Selected text:
<<<<

Only one participant in the ICD + group once showed a slice-to-slice displacement of more than 3.0 mm (3.70 mm), and only very few patients showed slice-to-slice displacement of ≥2.0 mm (never more than 5 times per fMRI run). We compared head movements between the two groups using the method described in Power et al. (2012). Mean frame-to-frame displacement was below 0.4 mm in all but three fMRI sessions, confirming that patients had no difficulties to lay still during fMRI. Repeated measures ANOVA with medication status as within-subject effect and ICD-status as between-subjects effect revealed a significant effect of ICD-status (F = 7.84, p = 0.01). This was due to a subtle but significant increase in mean frame-to-frame displacement in the ICD + group relative to the ICD - group (ICD + group: 0.278 ± 0.118 (SD), ICD - group: 0.177 ± 0.056 (SD), post-hoc two-sample t-test: t24 = 2.800, p = 0.01). Medication status and the interaction between medication and ICD-status were not significant (F = 1.87, p = 0.18; F = 2.81, p = 0.11, respectively). Since the between-group difference in head movements was on average about 0.1 mm, we deem it unlikely that they affected the between-group comparisons.
Note that the lack of distortion correction might have reduced our sensitivity to BOLD signal changes, especially in basal forebrain regions (Hutton et al., 2002).
A general linear model was specified with regressors for “loss”, “stop” and “continue” events in the ON and OFF medication session. We added regressors modelling the scaled BOLD response to accumulated sum for each “continue” and “stop” event and the total sum lost for each “loss” event (i.e. parametric modulations). We included movement regressors (24 basis functions derived from spatial alignement (Friston et al., 1996)) as well as regressors modelling cardiac pulsation and respiration, using 3rd and 4th order aliased Fourier series respectively (Glover et al., 2000).
The first (single-subject) level general linear model (GLM) integrated the ON and OFF sessions in one model. We specified session-specific regressors for all relevant “continue”, “stop” and “loss” events as well as their parametric modulation with accumulated sum as separate regressors. We computed voxel-wise estimates for all regressors across both ON and OFF session (i.e. independent of medication) against zero as well as contrasting the ON and OFF session against each other. We then took these first level contrast maps to the second (group) level where we performed random-effects two-sample t-tests for A) both groups combined and B) ICD + and ICD - patients against each other and included CE as covariate.

>>>>

Material shown:

<<<<

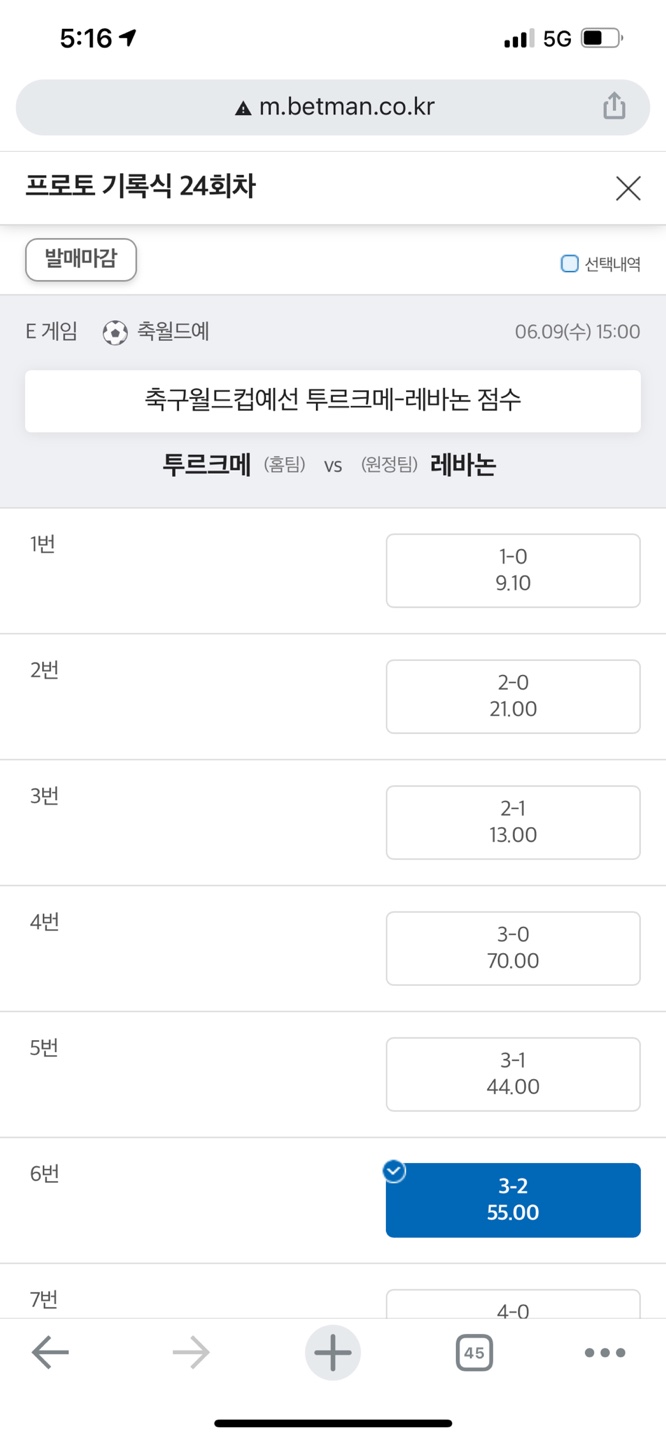This screenshot has height=1440, width=666.
Task: Tap the share icon in address bar
Action: point(614,106)
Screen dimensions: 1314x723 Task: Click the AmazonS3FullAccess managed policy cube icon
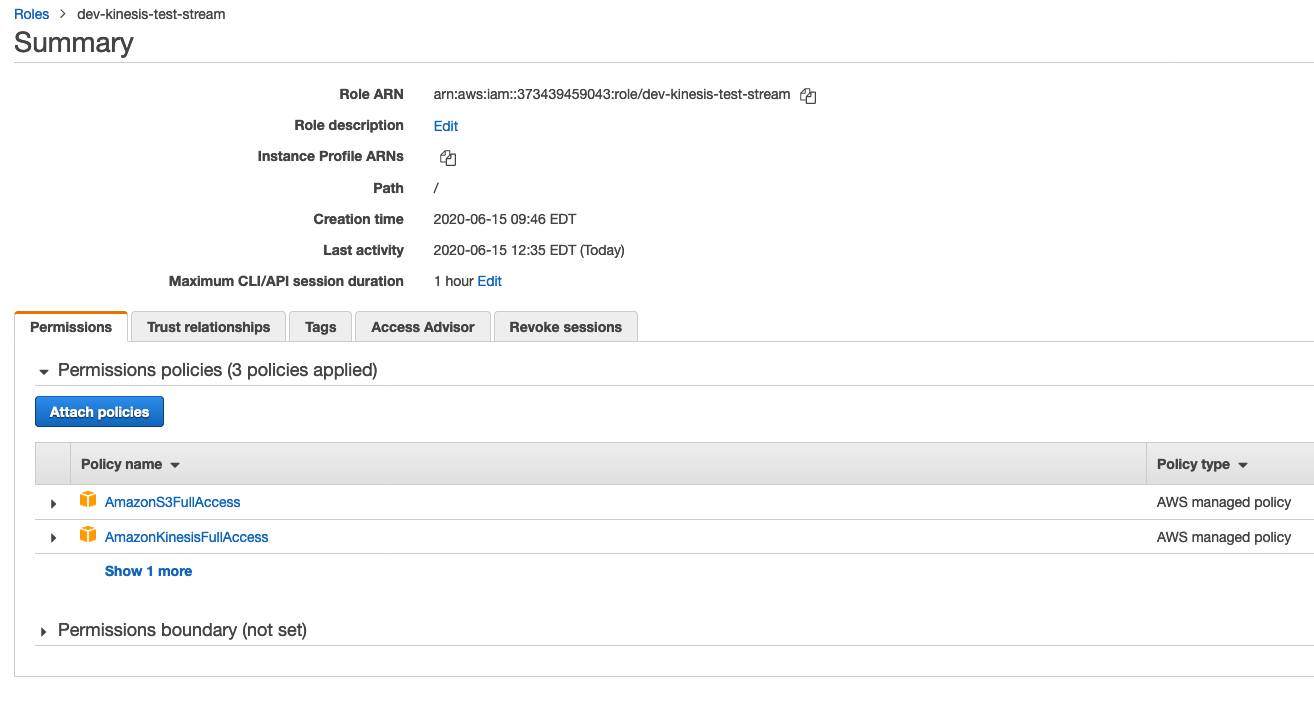(x=88, y=501)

>>>>

Your tasks:
A) Copy the passage of the fMRI methods text between "Note that the" and "et al., 2000).", inclusive.
B) In the fMRI methods text, what order of aliased Fourier series was used to model respiration?

Your responses:
A)
Note that the lack of distortion correction might have reduced our sensitivity to BOLD signal changes, especially in basal forebrain regions (Hutton et al., 2002).
A general linear model was specified with regressors for “loss”, “stop” and “continue” events in the ON and OFF medication session. We added regressors modelling the scaled BOLD response to accumulated sum for each “continue” and “stop” event and the total sum lost for each “loss” event (i.e. parametric modulations). We included movement regressors (24 basis functions derived from spatial alignement (Friston et al., 1996)) as well as regressors modelling cardiac pulsation and respiration, using 3rd and 4th order aliased Fourier series respectively (Glover et al., 2000).

B) A 4th order aliased Fourier series.